▶ _Passage shown_
+--

Appeal from State Industrial Board.

Harry E. Wareham, for the appellants.

Albert Ottinger, Attorney-General [ E.C. Aiken, Assistant Attorney-General, of counsel], for the respondents.


March 9, 1926, claimant, employed as a machinist helper of Ogden R. Adams Co., Inc., machinery merchants, was injured while moving pulleys. The pulley about which he was working turned over and hit his leg and caused him to fall down. He sustained a compound comminuted fracture of both bones of the left leg, five inches above the ankle. He secured an award for his disability in the sum of one thousand one hundred and seventeen dollars and forty-two cents, for seventy-nine and one-quarter weeks. It represented fifty-one and one-quarter weeks for permanent loss of use of twenty-five per cent of the left foot and twenty-eight weeks for protracted temporary total disability. The award was closed without prejudice. He was granted awards covering the period elapsing from the date of his injury until May 4, 1927, all of which were paid. About May fourth he went to work for another employer and during his employment was injured and developed a hernia for which he was operated upon. After recovering from the hernia operation and about September 29, 1927, there appeared again a temporary total disability claimed by him and found to be due by the Industrial Board to the original injury. The period elapsing between his first temporary total disability and the next total disability from which he suffered was some four months and twenty-five days. He was granted an additional protracted temporary total disability award February 29, 1928, for a period of six and five-sixths weeks at fourteen dollars and ten cents per week, ninety-six dollars and thirty-five cents, and the claim was closed without prejudice.

The appellant claims that there is no authority in subdivision 4-a of section 15 Work. Comp. of the Workmen's Compensation Law (as added by Laws of 1924, chap. 500) for making the above award. The title together with the material part of the subdivision reads as follows:

"4-a. Protracted temporary total disability in connection with permanent partial disability. In case of temporary total disability and permanent partial disability both resulting from the same injury, if the temporary total disability continues for a longer period than the number of weeks set forth in the following schedule, the period of temporary total disability in excess of such number of weeks shall be added to the compensation period provided in subdivision three of this section: * * *."

There is no question raised concerning the manner in which the award in question was calculated. The precise question is, did his temporary total disability continue? There is more than one significance of the word "continues." What that is must depend upon the context. The subdivision is entitled and must, therefore, comprehend "protracted" disability — disability drawn out — not necessarily uninterruptedly. "Continues" in the context is apparently used as a synonym for "protracted" as the opposite of stop for the disability stops or continues. The subdivision contemplates a temporary total disability drawn out longer than thirty-two weeks, not necessarily weeks that immediately follow each other. The contention of the appellants, therefore, must be that in order to warrant compensation, the effects of the injury must be continuous to the exclusion of any interruption, no matter for how short a time — so the break be substantial. If such was the purpose of the lawmakers, then being able one day subsequent to the injury destroys the continuance of the disability. This does not seem to me to have been the intention of the Legislature. To continue means to keep on. (Century Dictionary.) Wherever there are interrupted consequences of a cause, the cause is continuing and if the cause continues and it produces the same result it ought to be permissible to claim that any result from the cause also continues.

+--

(Rows from a screen-grounding dataset)

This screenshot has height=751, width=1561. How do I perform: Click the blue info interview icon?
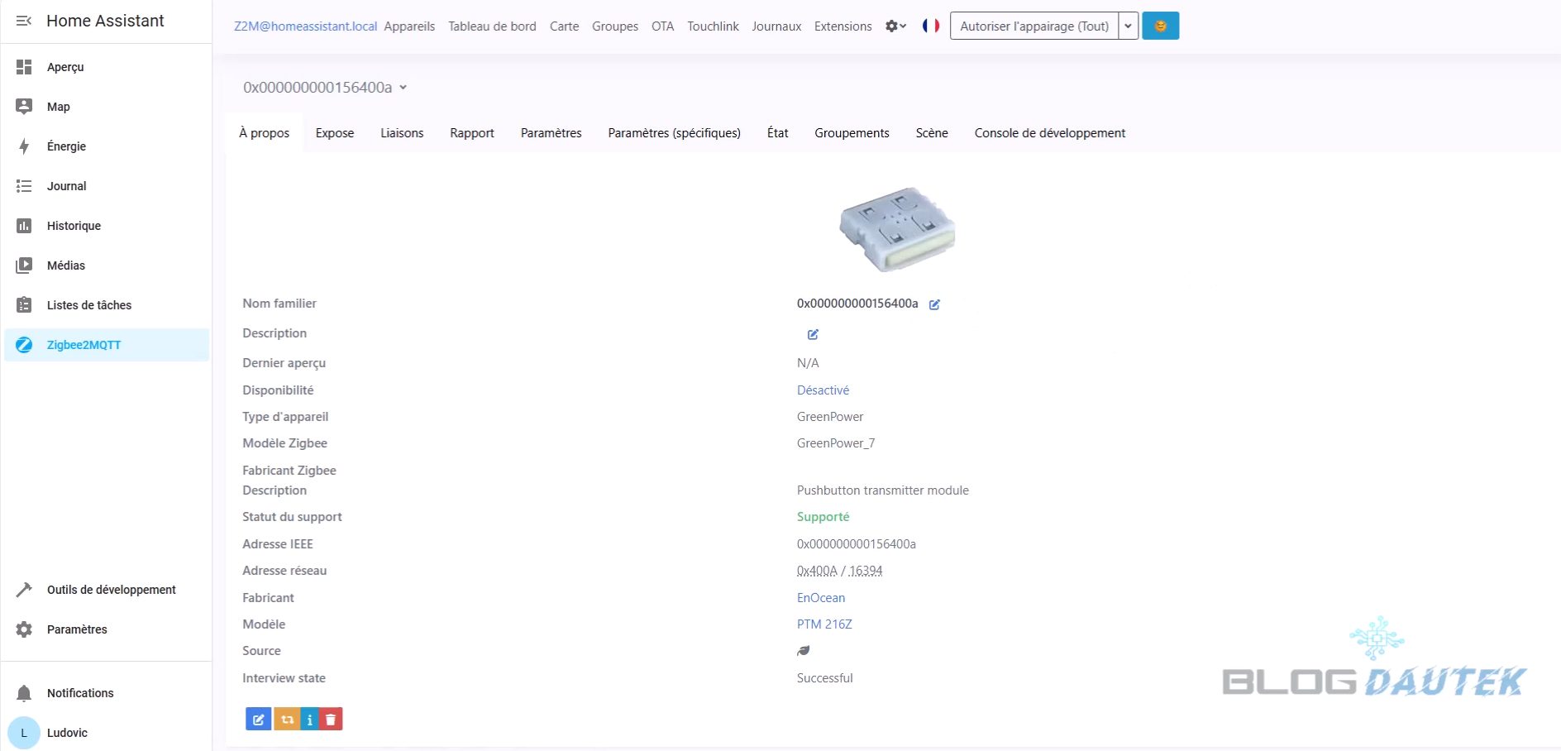click(x=309, y=720)
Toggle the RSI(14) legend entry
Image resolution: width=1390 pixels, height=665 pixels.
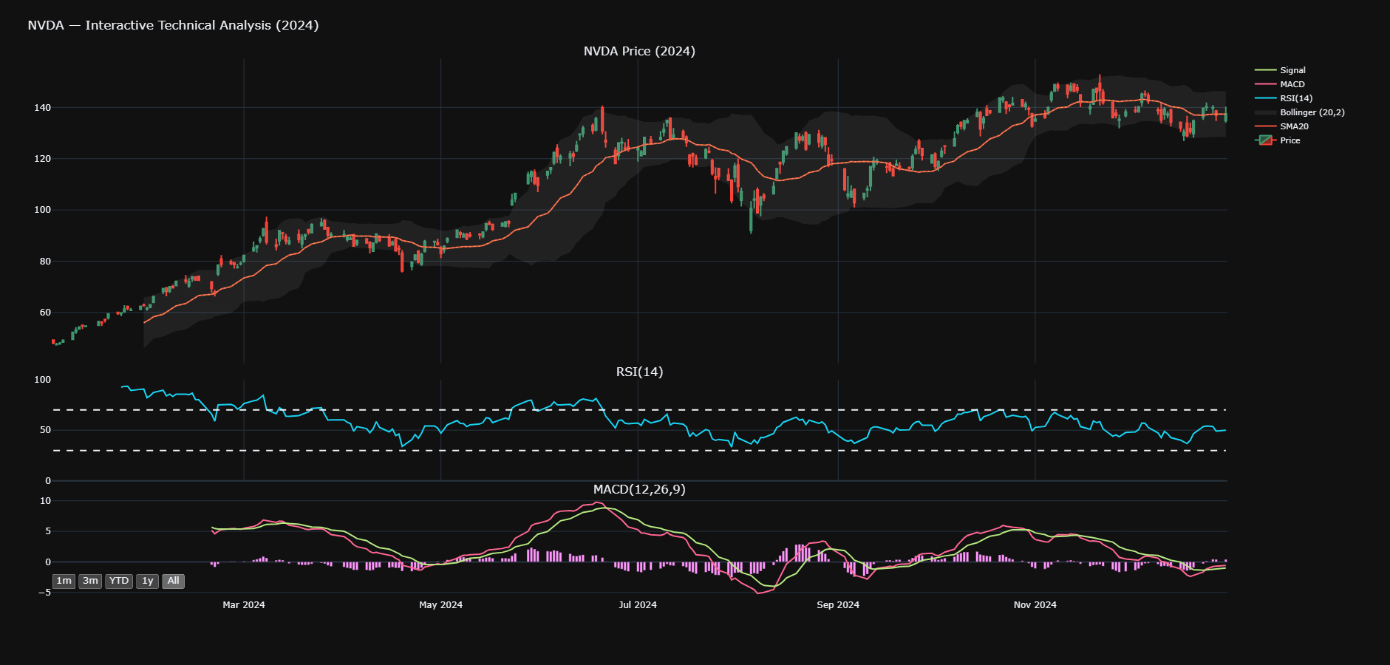pyautogui.click(x=1296, y=98)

+--

▶ _Task prompt_
Carry on the workers' compensation appeal opinion from the point where it stops, keeping its reasoning on the word "continues." The records have nothing to do with this.

▶ _Output of the task_
"A continuing offense is a transaction or a series of acts set on foot by a single impulse, and operated by an unintermittent force." (2 Words Phrases, 1510; Whart. Crim. Pl. [8th ed.] § 474; Bibb v. State, 83 Ala. 84; 3 So. 711.)

The vice-chancellor in Wood v. Sutcliffe (8 Eng. L. Eq. 217, 220) says: "I have also used the term `continuous injury.' By `continuous' I do not mean never ceasing, but of recurring at repeated intervals, so as to be of repeated occurrence * * * as an actual continuous mischief would be." Undoubtedly in some uses, perhaps the ordinary one, "continues" signifies to keep on without interruption. In the case at bar, however, under the spur of interpreting the Workmen's Compensation Law so that the injured may receive compensation for temporary total disability the law should have a liberal instead of narrow interpretation. The statute contemplates that a person under such temporary total disability shall be compensated for more than thirty-two weeks and for as long a time as is provided by subdivision 3 of section 15 of the Workmen's Compensation Law. This is for twenty-five per cent of his earning capacity for not to exceed two hundred and five weeks. Where the law demands a liberal interpretation and where the injury "by clear implication or inference from the terms of a statute, as well as those expressly and directly declared" ( U.S. v. Coy, 32 Fed. 538, 542), comes within it, a case is made for compensation.

The award should be affirmed, with costs to the State Industrial Board.

VAN KIRK, P.J., HINMAN, WHITMYER and HILL, JJ., concur.

Award affirmed, with costs to the State Industrial Board.